In old English law. A service by horse or carriage, anciently due by a tenant to his lord. Cowell. A labor or service performed with working cattle, horses, or oxen, or with wagons and carriages. Spelman.
Stubble, or remainder of straw and grass left in corn-fields after harvest. In Kent it is called "gratten," and in other parts "roughing."
In maritime law. Loss or damage accidentally happening to a vessel or to its cargo during a voyage.
Also a small duty paid to masters of ships, when goods are sent in another man's ship, for their care of the goods, over and above the freight.
In marine insurance. Where loss or damage occurs to a vessel or its cargo at sea, average is the adjustment and apportionment of such loss between the owner, the freight, and the cargo, in proportion to their respective interests and losses, in order that one may not suffer the whole loss, but each contribute ratably. Coster v. Insurance Co., 2 Wash. C. C. 51, 6 Fed. Cas. 611; Insurance Co. v. Bland, 9 Dana (Ky.) 147; Whit-terldge v. Norris, 6 Mass. 125; Nickerson v. Tyson, 8 Mass. 407; Insurance Co. v. Jones, 2 Bin. (Pa.) 552. It is of the following kinds:
General average (also called "gross") consists of expense purposely incurred, sacrifice made, or damage sustained for the common safety of the vessel, freight, and cargo, or the two of them, at risk, and is to be contributed for by the several interests in the proportion of their respective values exposed to the common danger, and ultimately surviving, including the amount of expense, sacrifice, or damage so incurred in the contributory value. 2 Phil. Ins. § 1269 et seq. 2 Steph. Comm. 179; Padelford vs/Board-man, 4 Mass. 548.
Particular average is a loss happening to the ship, freight, or cargo which is not to be shared by contribution among all those interested, but must be borne by the owner of the subject to which it occurs. It is thus called in contradistinction to general average. Bargett v. Insurance Co., 3 Bosw. (N. Y.) 395.

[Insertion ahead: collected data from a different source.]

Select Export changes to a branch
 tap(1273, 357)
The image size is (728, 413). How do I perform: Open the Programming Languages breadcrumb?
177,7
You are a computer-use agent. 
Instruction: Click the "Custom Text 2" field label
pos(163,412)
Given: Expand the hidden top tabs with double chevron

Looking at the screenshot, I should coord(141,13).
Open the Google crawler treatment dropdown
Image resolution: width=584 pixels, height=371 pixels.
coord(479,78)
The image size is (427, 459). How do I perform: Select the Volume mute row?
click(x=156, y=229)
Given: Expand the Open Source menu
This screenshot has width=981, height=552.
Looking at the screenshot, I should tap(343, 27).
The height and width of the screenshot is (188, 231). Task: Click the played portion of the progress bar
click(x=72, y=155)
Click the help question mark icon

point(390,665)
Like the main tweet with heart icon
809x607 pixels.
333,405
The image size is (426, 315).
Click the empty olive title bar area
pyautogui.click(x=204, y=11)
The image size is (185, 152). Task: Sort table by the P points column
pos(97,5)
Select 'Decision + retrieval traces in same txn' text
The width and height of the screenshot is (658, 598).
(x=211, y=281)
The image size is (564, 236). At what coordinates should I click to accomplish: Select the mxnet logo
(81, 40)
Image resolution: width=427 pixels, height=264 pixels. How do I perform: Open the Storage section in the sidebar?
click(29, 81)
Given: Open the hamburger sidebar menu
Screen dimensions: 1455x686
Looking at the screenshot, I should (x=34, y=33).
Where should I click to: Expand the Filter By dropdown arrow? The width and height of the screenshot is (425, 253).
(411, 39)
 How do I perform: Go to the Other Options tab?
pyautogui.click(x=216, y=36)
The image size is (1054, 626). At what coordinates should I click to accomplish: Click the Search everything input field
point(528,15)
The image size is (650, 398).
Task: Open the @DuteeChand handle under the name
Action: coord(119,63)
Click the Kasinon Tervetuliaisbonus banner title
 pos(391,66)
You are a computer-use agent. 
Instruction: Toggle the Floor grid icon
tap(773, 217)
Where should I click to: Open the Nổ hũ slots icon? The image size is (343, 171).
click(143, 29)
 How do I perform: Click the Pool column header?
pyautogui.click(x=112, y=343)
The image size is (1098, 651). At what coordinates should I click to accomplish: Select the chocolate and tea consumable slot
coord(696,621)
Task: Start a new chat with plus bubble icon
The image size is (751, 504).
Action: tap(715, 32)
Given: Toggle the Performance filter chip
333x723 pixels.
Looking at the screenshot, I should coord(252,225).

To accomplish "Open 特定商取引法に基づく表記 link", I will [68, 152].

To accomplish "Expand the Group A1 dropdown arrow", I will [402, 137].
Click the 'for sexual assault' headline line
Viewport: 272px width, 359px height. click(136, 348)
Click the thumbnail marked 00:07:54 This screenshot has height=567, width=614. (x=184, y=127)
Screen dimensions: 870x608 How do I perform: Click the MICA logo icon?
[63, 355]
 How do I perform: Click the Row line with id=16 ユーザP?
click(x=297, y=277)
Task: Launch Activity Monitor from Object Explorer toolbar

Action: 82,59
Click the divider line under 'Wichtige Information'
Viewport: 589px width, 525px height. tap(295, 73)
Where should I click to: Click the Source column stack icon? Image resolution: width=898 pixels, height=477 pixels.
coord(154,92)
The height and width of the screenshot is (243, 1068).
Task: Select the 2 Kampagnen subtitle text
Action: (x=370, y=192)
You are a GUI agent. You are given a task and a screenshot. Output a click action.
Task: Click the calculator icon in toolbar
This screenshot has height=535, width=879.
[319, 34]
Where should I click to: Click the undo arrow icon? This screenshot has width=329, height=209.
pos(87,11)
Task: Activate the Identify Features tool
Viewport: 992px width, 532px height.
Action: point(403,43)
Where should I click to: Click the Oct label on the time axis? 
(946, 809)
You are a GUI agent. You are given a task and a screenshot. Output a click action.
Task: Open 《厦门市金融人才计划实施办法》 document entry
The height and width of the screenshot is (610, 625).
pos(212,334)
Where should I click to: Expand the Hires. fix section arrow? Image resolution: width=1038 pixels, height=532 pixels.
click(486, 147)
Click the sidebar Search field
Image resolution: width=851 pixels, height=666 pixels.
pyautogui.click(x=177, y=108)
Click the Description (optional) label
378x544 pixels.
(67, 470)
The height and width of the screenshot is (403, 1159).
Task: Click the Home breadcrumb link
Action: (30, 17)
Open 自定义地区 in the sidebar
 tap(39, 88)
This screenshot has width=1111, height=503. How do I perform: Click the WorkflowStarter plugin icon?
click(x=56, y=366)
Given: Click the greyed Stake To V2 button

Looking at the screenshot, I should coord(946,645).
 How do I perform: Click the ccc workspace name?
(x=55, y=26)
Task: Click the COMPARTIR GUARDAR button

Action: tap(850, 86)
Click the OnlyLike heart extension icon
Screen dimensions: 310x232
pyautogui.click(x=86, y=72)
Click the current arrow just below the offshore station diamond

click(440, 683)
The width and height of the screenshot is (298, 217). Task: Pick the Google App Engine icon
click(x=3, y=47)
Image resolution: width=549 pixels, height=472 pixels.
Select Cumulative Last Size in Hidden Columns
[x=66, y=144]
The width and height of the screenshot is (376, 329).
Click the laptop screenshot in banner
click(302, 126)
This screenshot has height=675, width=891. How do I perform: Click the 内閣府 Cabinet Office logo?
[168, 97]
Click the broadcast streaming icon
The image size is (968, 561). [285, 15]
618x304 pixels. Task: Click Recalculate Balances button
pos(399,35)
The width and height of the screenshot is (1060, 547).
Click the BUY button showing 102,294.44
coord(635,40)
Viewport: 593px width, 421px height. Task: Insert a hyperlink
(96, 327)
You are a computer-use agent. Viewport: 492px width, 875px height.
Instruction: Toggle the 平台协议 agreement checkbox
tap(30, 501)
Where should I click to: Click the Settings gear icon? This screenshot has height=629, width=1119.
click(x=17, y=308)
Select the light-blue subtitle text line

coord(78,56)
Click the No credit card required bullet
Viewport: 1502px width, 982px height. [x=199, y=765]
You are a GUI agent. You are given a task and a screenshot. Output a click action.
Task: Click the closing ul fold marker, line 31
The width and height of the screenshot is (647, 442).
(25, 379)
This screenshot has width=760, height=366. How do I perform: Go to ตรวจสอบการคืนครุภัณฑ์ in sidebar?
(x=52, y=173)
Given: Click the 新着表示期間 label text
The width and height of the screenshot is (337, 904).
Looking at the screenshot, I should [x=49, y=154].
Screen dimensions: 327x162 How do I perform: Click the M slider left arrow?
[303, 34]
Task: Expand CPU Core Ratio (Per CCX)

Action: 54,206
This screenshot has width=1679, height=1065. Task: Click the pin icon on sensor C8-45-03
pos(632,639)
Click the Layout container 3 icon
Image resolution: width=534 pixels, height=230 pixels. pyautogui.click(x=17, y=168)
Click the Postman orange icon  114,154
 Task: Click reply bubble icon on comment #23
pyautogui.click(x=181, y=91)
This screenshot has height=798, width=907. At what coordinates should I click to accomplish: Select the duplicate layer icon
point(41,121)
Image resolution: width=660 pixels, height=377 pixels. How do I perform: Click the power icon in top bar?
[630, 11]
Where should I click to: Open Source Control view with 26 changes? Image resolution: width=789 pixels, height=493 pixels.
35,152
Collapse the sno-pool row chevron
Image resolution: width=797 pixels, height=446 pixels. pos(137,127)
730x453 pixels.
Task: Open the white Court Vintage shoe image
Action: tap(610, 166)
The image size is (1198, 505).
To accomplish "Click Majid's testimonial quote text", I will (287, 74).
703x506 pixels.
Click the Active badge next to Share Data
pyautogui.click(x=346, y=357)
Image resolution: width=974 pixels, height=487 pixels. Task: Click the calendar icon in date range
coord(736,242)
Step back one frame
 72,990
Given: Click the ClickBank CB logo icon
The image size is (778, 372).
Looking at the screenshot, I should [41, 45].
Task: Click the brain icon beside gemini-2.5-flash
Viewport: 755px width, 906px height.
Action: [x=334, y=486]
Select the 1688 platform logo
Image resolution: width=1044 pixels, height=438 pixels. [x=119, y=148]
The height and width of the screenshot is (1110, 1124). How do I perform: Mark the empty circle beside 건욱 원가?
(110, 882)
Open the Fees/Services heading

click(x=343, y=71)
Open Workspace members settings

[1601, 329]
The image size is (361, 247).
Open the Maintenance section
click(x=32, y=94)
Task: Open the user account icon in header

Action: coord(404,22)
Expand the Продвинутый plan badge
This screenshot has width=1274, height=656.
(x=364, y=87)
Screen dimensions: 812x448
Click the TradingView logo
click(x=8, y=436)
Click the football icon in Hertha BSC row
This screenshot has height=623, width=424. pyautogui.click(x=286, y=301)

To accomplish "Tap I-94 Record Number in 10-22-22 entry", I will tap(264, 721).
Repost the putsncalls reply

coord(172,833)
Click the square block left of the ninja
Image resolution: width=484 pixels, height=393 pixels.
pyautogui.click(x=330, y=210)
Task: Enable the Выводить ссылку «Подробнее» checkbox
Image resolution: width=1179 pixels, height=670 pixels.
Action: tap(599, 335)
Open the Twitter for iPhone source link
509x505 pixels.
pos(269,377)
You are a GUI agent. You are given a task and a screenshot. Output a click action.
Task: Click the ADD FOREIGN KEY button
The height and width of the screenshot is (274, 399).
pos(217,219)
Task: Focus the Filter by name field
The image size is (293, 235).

Petty average. In maritime law. A term used to denote such charges and disbursements as, according to occurrences and the custom of every place, the master necessarily furnishes for the benefit of the ship and cargo, either at the place of loading or unloading, or on the voyage; such as the hire of a pilot for conducting a vessel from one place to another, towage, light money, beaconage, anchorage, bridge toll, quarantine and such like. Park, Ins. 100. The particulars belonging to this head depend, however, entirely upon usage. Abb. Ship. 404.
Simple average. Particular average, (q. v.)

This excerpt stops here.